Avec Jean Delannoy, le cinéma français perd le plus ancien de ses glorieux précurseurs et le dernier représentant d’une époque marquante de son histoire. Il a exploré tous les rouages du cinéma en tant que décorateur, monteur, acteur, avant de mettre en scène des oeuvres devenues de grands classiques

Il avait fait jouer les meilleurs acteurs de son temps : Michèle Morgan, Pierre Blanchar ou Jean Desailly, qui vient de nous quitter, dans des films qui incarnaient le pur style classique français ; un mélange de raffinement et de profondeur hérité de son long compagnonnage avec la littérature.

Il a su à merveille plier l’univers de Madame de Lafayette, de Gide, Sartre ou Simenon aux lois cinématographiques, en créant d’émouvants mélodrames comme « La symphonie pastorale », Palme d’or à Cannes en 1946, « L’éternel retour » en collaboration avec Jean Cocteau en 1943 ou « Les jeux sont faits » d’après Sartre.

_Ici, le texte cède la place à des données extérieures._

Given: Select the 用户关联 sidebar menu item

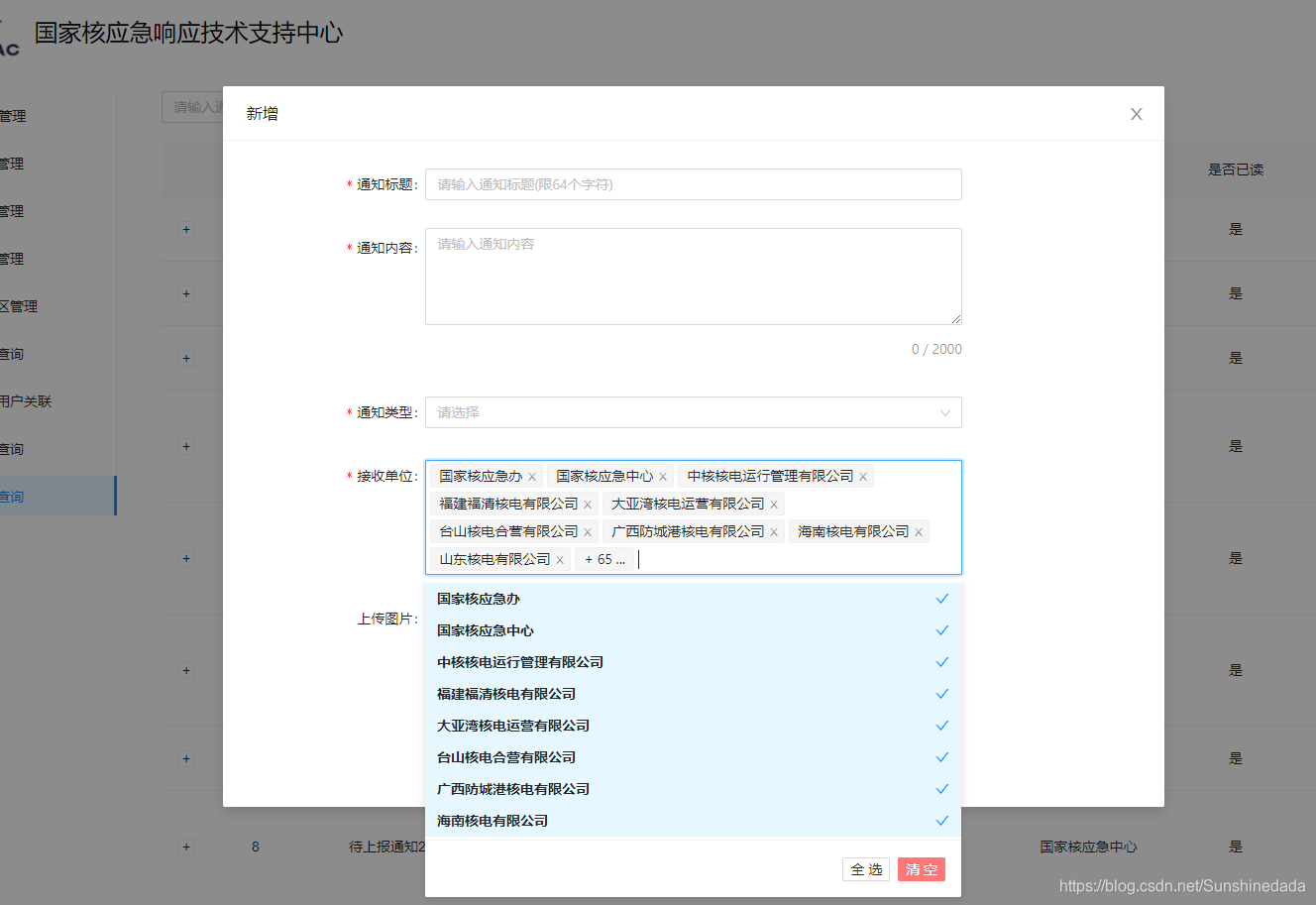Looking at the screenshot, I should [x=24, y=400].
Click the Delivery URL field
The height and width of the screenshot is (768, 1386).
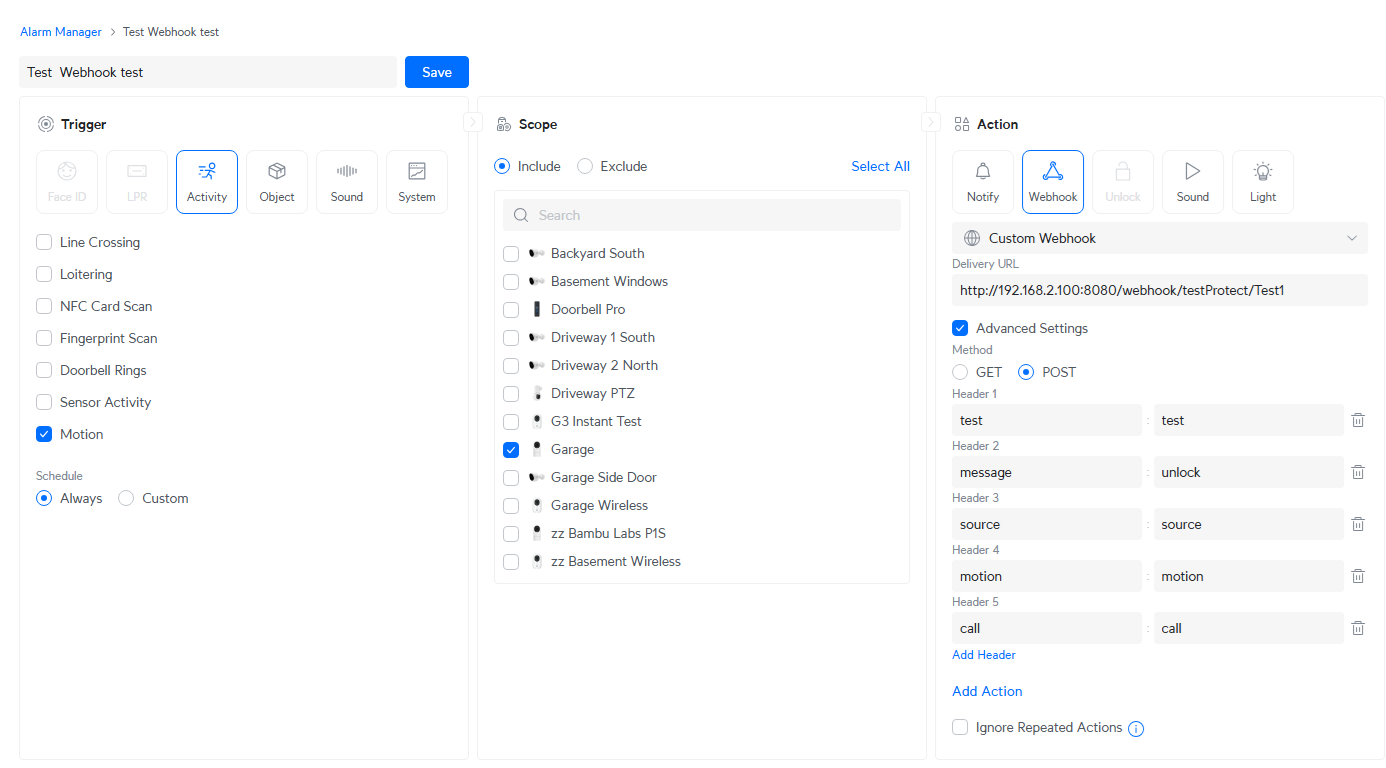(1160, 290)
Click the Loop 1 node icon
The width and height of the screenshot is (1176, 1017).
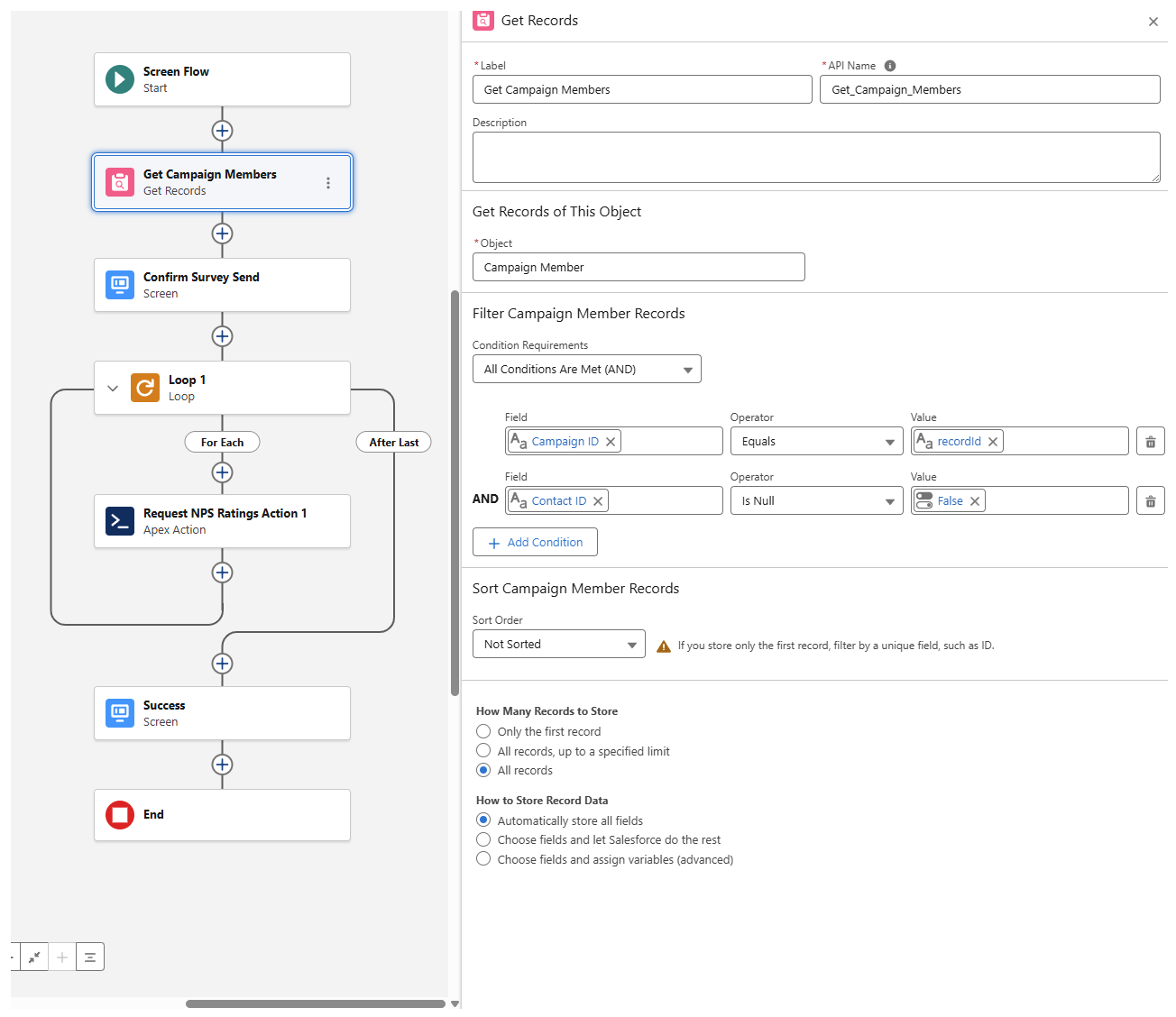[x=145, y=388]
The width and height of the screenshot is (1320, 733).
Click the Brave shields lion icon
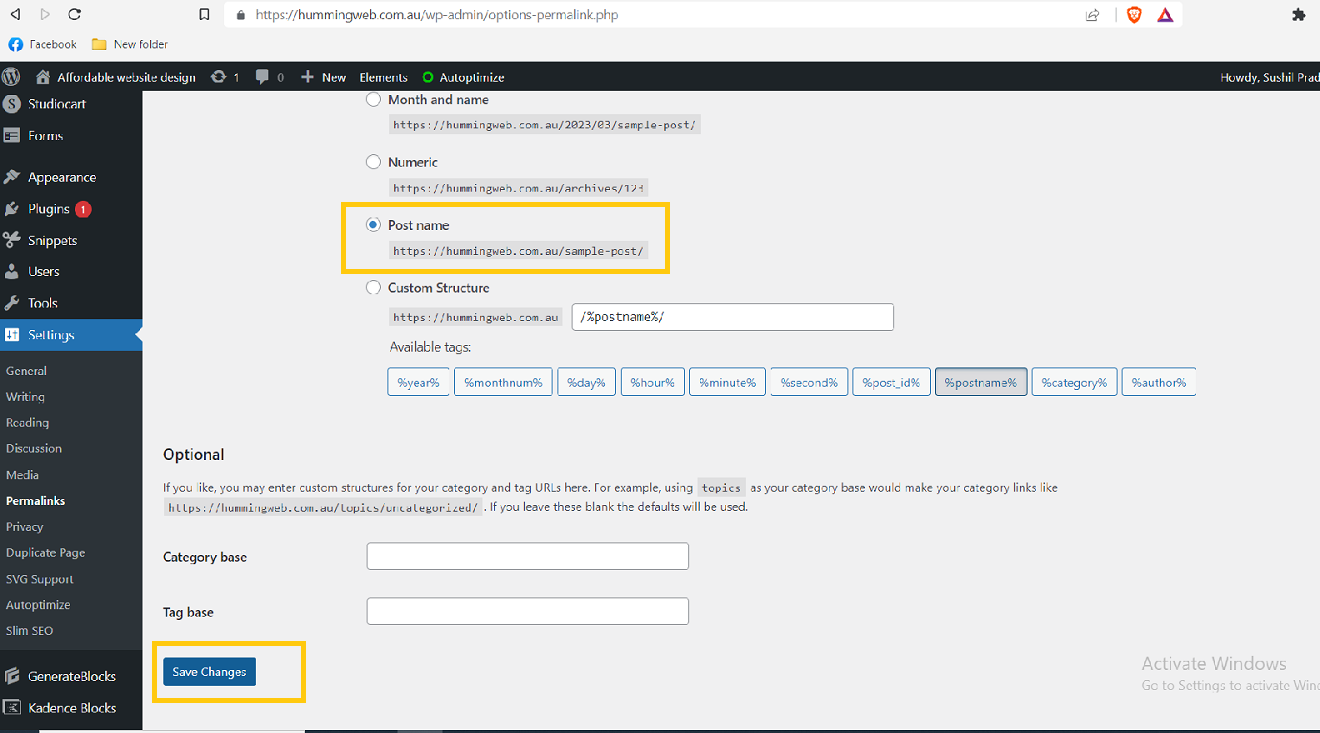click(1134, 15)
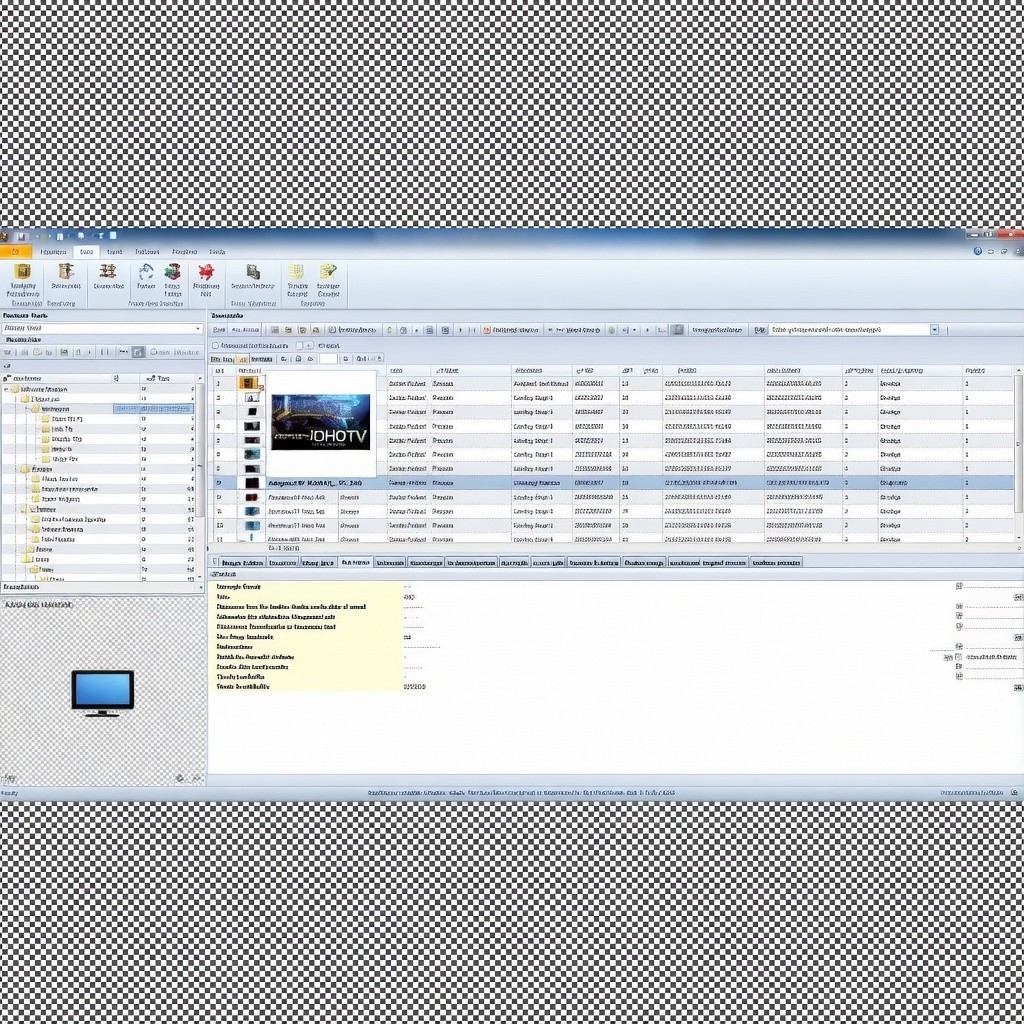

Sa très longue vie lui a permis de s’intéresser au langage de la télévision, à laquelle il a donné la trilogie hagiographique des « Bernadette » conclue en 1995, et « L’histoire du Chevalier Des Grieux et de Manon Lescaut » : un beau feuilleton qui a familiarisé des millions de Français à ce chef d’oeuvre de leur patrimoine.